Tuesday, September 04, 2007

Vietnamization

Eugene Robinson is shrill.

Bush, Rove, Dick Cheney and the other principal architects of the Iraq war never served in Vietnam -- in fact, they went to great lengths to put distance between themselves and the military adventure they now describe as both necessary and noble. At the moment, though, I'm less concerned about their hypocrisy than their distortion of history.

To say the United States should not have withdrawn its forces from Vietnam is to say that there was something those forces could have done -- something beyond napalm, carpet-bombing, destroying villages in order to save them -- that would have led to some kind of "victory." Of course, Bush and the others don't say what that special something might have been, because they don't know. They're seeing nothing but a historical mirage.

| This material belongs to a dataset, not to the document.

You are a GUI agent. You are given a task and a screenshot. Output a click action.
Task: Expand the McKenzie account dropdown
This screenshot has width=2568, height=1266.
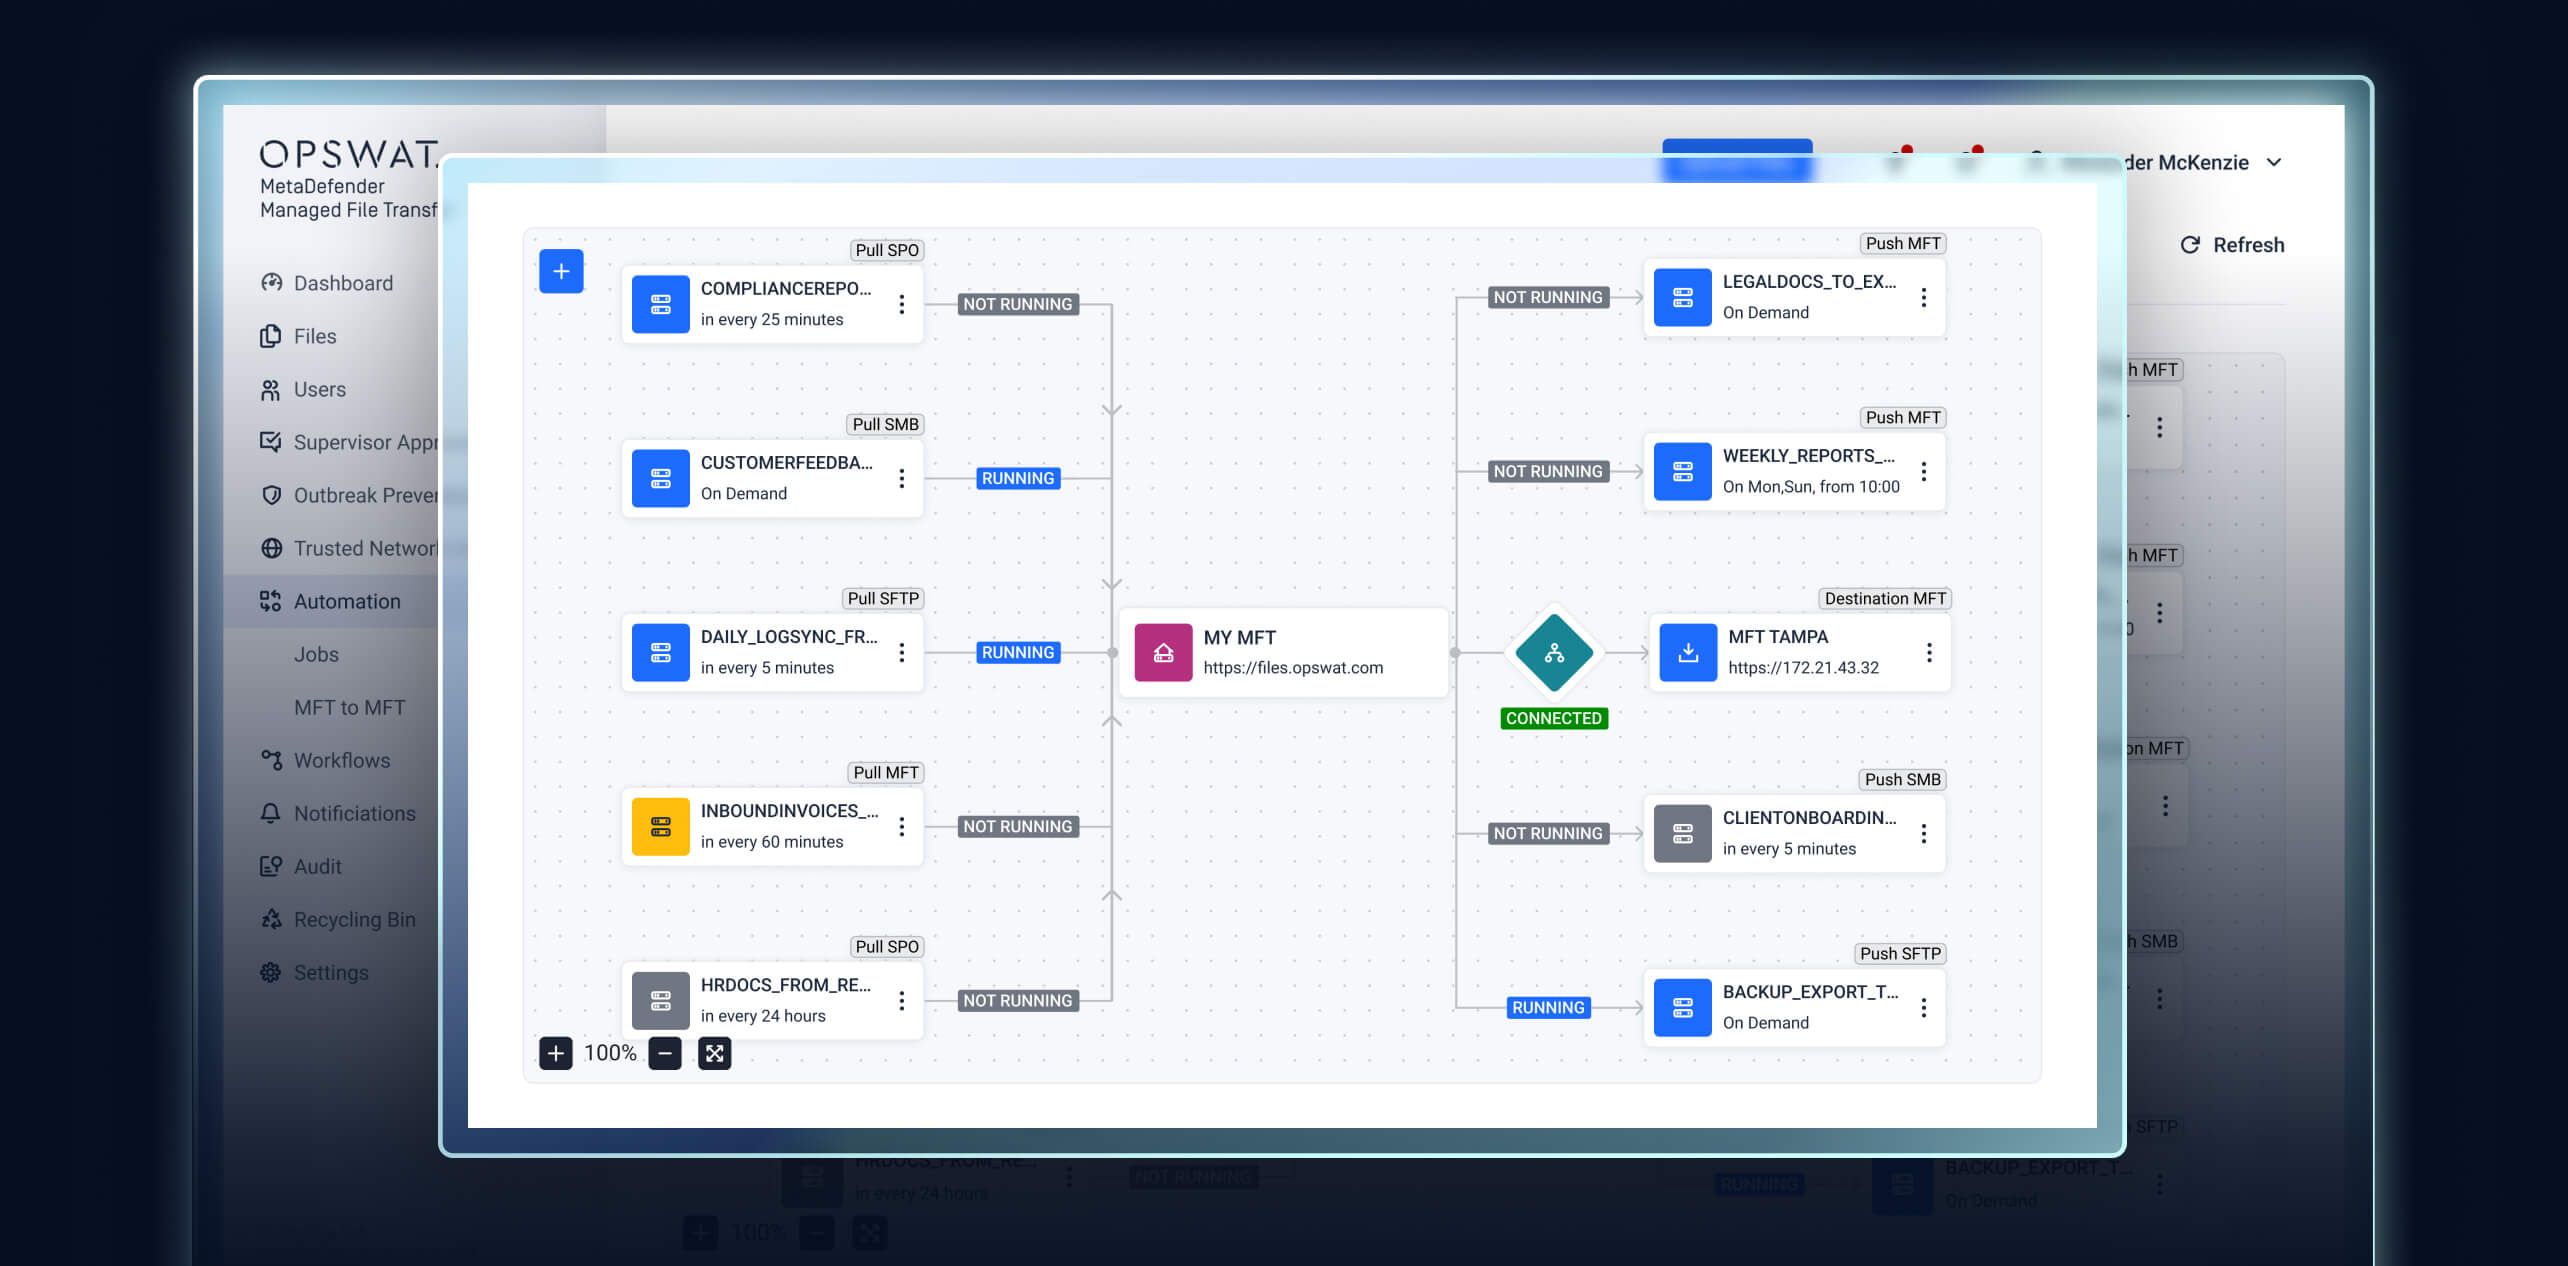tap(2274, 162)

Well, that "special something" was a nuclear warhead -- our failure to use that option in Vietnam continues to rankle neocons -- and we came remarkably close to getting into just such a shooting match with the Chinese at the time.

It's particularly galling that Bush/Cheney has changed the window of the debate on Vietnam. Yes, they are willfully misreading the history of the last days of our involvement in Southeast Asia, and they're using code words that are red meat to a dying breed of those who feel we stabbed the troops in the back. But what is especially maddening is that, in turning the debate to how we left Vietnam, we have eliminated the debate of why we were in Vietnam in the first place. It was a pointless loss of human life and a systematic deforestation of a region that is pretty much unprecedented in history. We shouldn't have been in Vietnam and that was a consensus view by 1965. By 1968 the President of the United States had ended the bombing of North Vietnam and had announced he would not run for re-election. By 1968 all of the major candidates were "peace" candidates. And yet, between 1968 and 1972 the Nixon administration actually resumed the carpet bombing of North Vietnam. My Lai occurred in March of 1968.

In other words, we kept killing even after we'd lost all interest in the war.